A merger or acquisition can be an exciting event. The C-Suite is full of talk about “Shareholder Value,” the trade media is buzzing and the Markets are excited by the prospective value of the newly combined organization. The Day 1 atmosphere is filled with promise and optimism. But as the memory of Day 1 recedes, employees tend to lose that sense of excitement or, even worse, begin to be skeptical of the future.
The reality is that more M&A deals fall short of expectations due to people and cultural issues than due to transactional fundamentals. Day 2 and beyond is where the rubber meets the road.

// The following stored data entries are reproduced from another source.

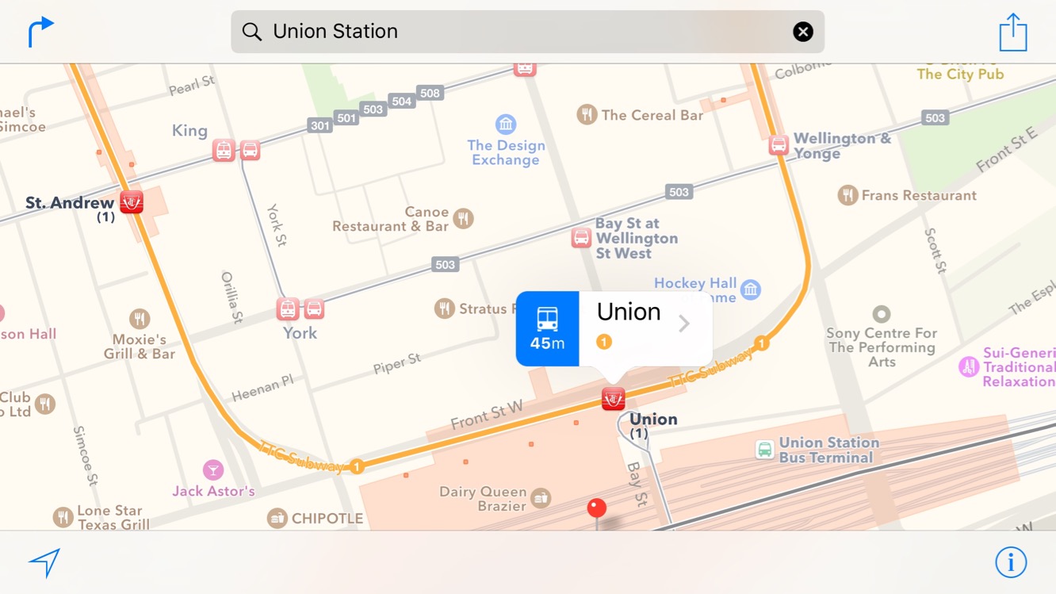Start transit directions via the 45m button

(547, 328)
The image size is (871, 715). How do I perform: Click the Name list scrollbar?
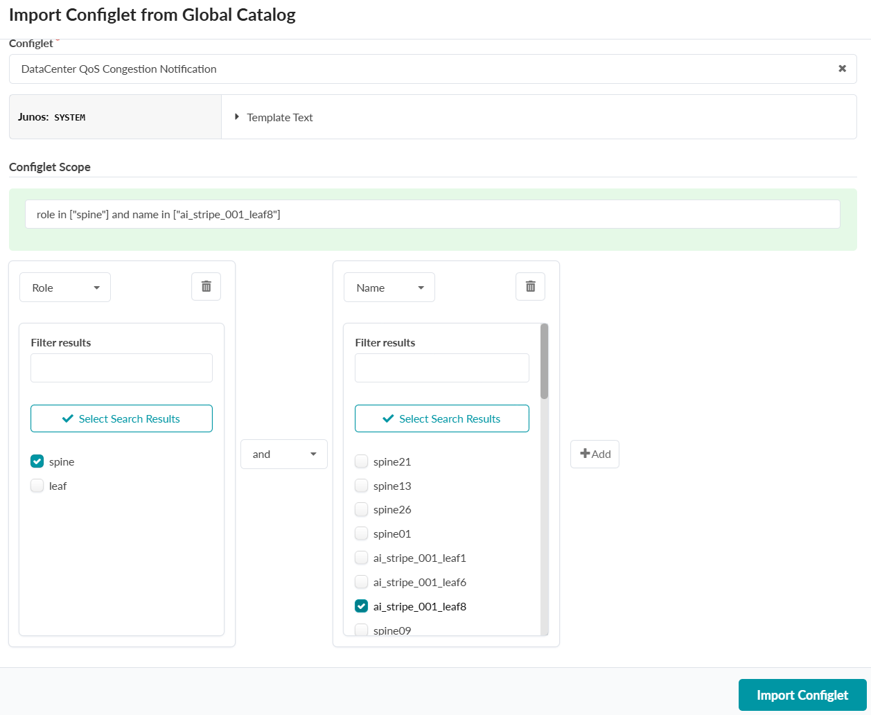click(x=545, y=362)
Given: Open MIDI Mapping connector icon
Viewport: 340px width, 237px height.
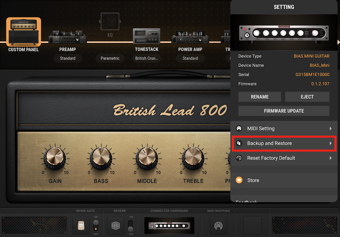Looking at the screenshot, I should click(218, 225).
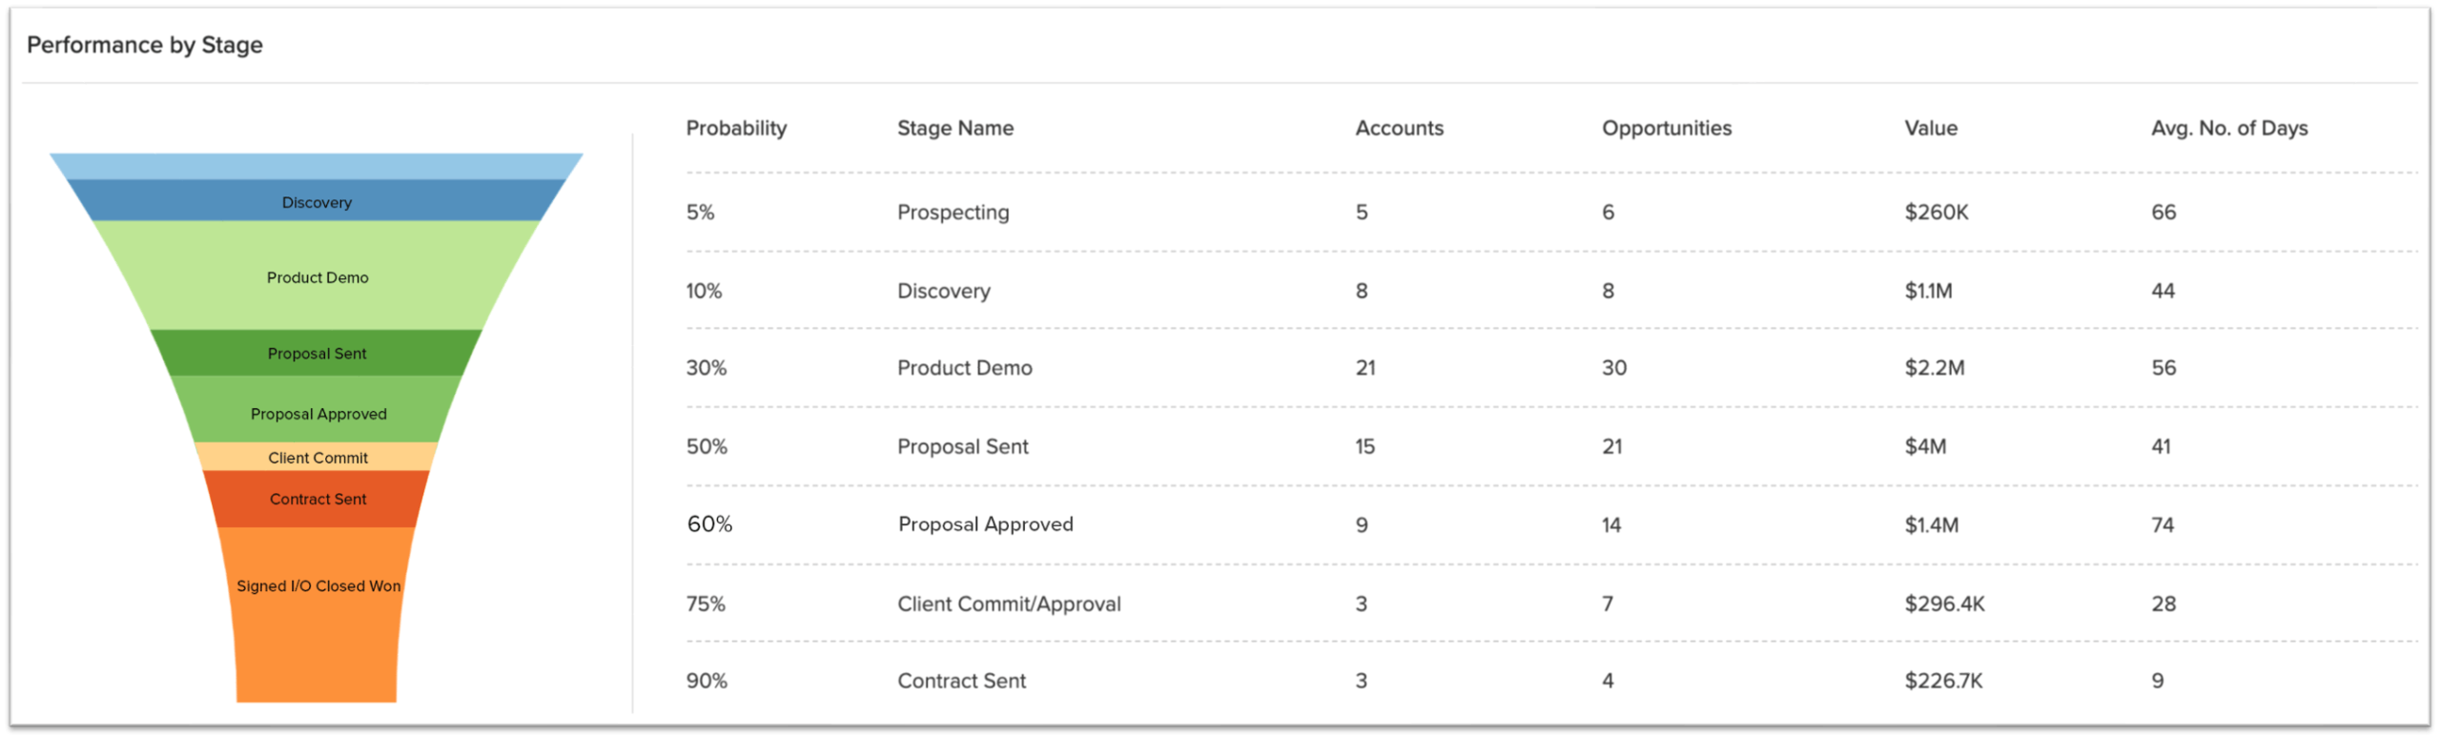Click the Client Commit funnel band
The width and height of the screenshot is (2441, 739).
point(317,457)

It’s imperative to have a well thought out, yet nimble, change and communications strategy that effectively utilizes change enablers like onsite action teams, integration mentors and coaches, local office training and teambuilding activities, and leadership outreach through videos, WebEx and live townhall meetings.
Understanding people and cultural differences should begin during the diligence process and continue well beyond Day 1. Leaders will need to determine their actual tolerance for incorporating the positive attributes of the acquired company (culture, process, technology, etc.) – and if the decision is to incorporate little-to-none of these, communicating this honestly, but sensitively, is better than promising a “best of both worlds” approach. This will help to build trust and get everyone on board with what is changing, resulting in a retained and committed workforce.

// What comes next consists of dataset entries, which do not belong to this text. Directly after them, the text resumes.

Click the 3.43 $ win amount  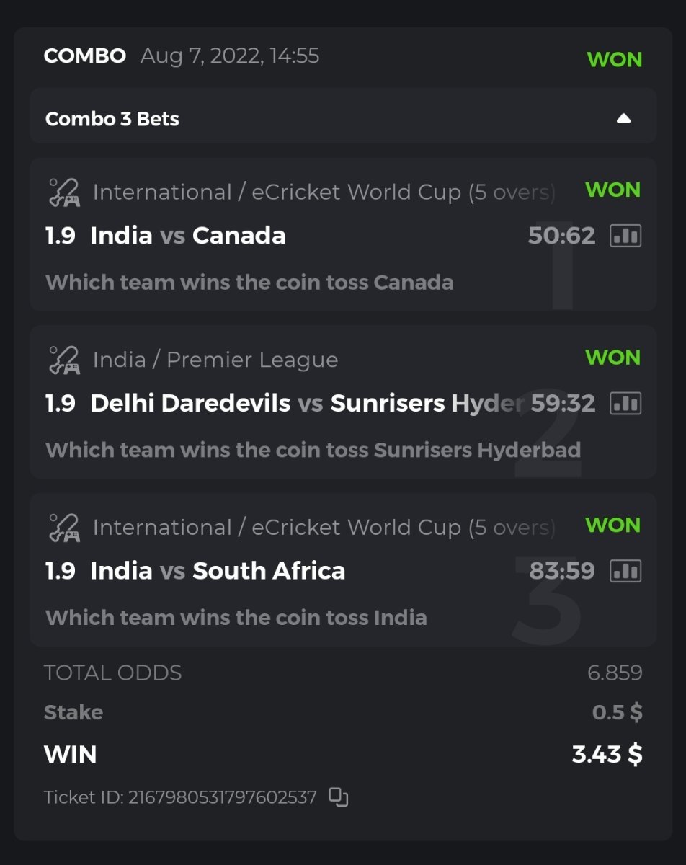(x=607, y=754)
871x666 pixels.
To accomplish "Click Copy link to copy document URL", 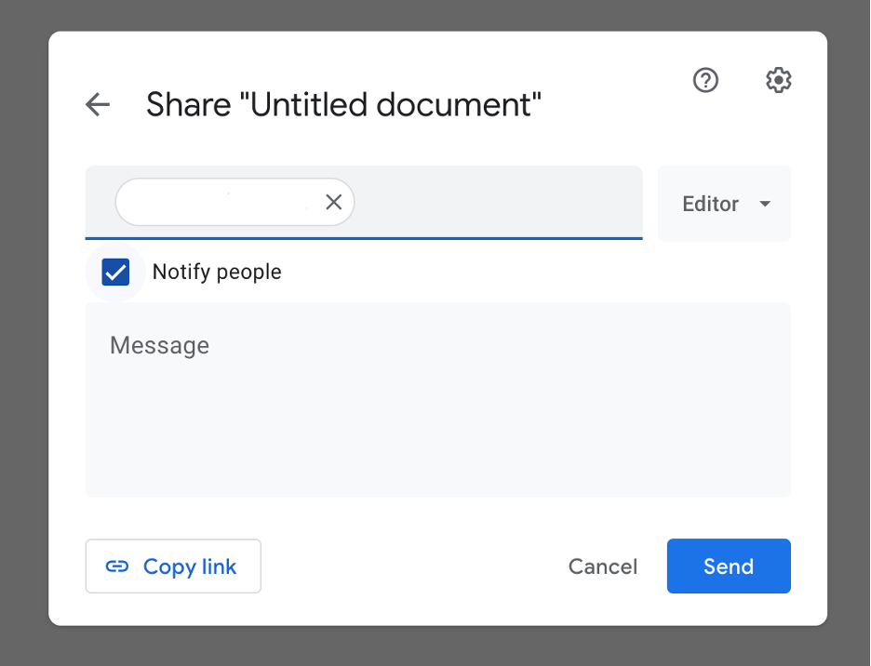I will pyautogui.click(x=173, y=566).
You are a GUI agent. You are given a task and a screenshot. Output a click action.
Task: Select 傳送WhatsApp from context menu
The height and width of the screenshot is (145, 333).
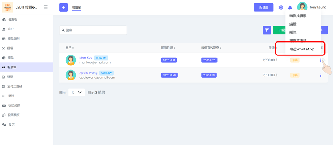(301, 49)
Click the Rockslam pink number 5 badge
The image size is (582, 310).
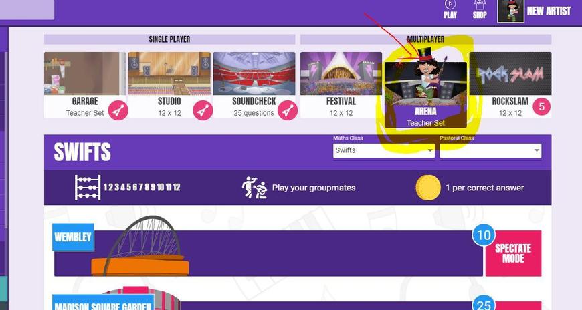coord(542,107)
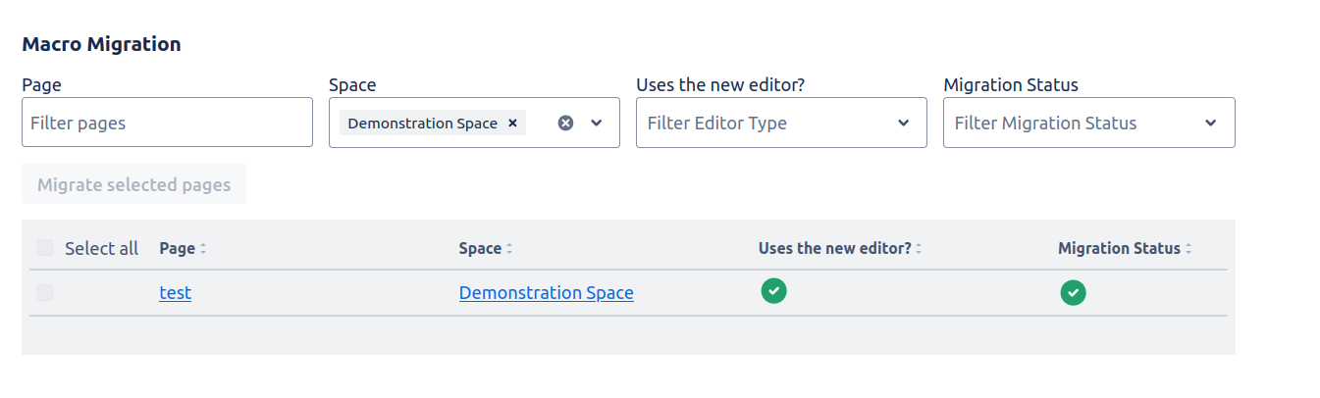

Tip #2: Mitigate integration fatigue with sprints and clear finish lines
Maintaining integration momentum is critical to achieving long-term success. As the integration drags on (and it will!), and as the “run the business” activities increase, leaders become less visible and effective, management and employees start to lose interest and disengage, and business productivity and results are tapered. It’s like running out of gas on the highway.
Defining an integration finish line, getting leadership alignment on the conditions that must be met in order to achieve goals, and clearly articulating these parameters to change teams and to the broader workforce ensures that a set of common end goals are in sight.
Approaching integration as a series of sprints rather than a marathon will create the right level of urgency with an added opportunity to celebrate quick wins and milestone achievements. This approach also enables a concerted focus on integration vs. optimization, leaving the longer-term optimization efforts as a downstream objective. By maintaining an “integrate first, optimize later” approach, bookmarked by manageable timeframes, you can achieve milestones that add value to the deal while also providing a sense of accomplishment to your team, keeping them committed and energized.
Tip #3: Stay focused on revenue generation, not just cost savings
It’s an easy web for even the most seasoned business leaders to get tangled in. A deal is announced, inflated synergy targets are established and overly optimistic shareholder expectations are set, leaving executives with a significant burden to produce instant and often unattainable results. This scenario has played out time and time again, driving companies to obsess over achieving efficiencies and synergy targets in order to drive shareholder value, often at the expense of planning and executing effective growth strategies. Some of the most catastrophic deals in M&A history were not undermined by culture clashes, turf wars, or the failure to realize synergy targets alone. These deals also failed due to their inability to capitalize on new market channels and customer segments, brand power, diversification of products and services, or the intrinsic innovation value that each company had to offer.
Profitability and shareholder value cannot be driven by cost containment alone. Being able to define and articulate growth opportunities for the newly combined organization are just as critical, if not more so than identifying the synergy opportunities. Cost containment will remain a critical part of any M&A strategy, but being able to grow the top line while also realizing operational efficiencies will almost always guarantee deal success.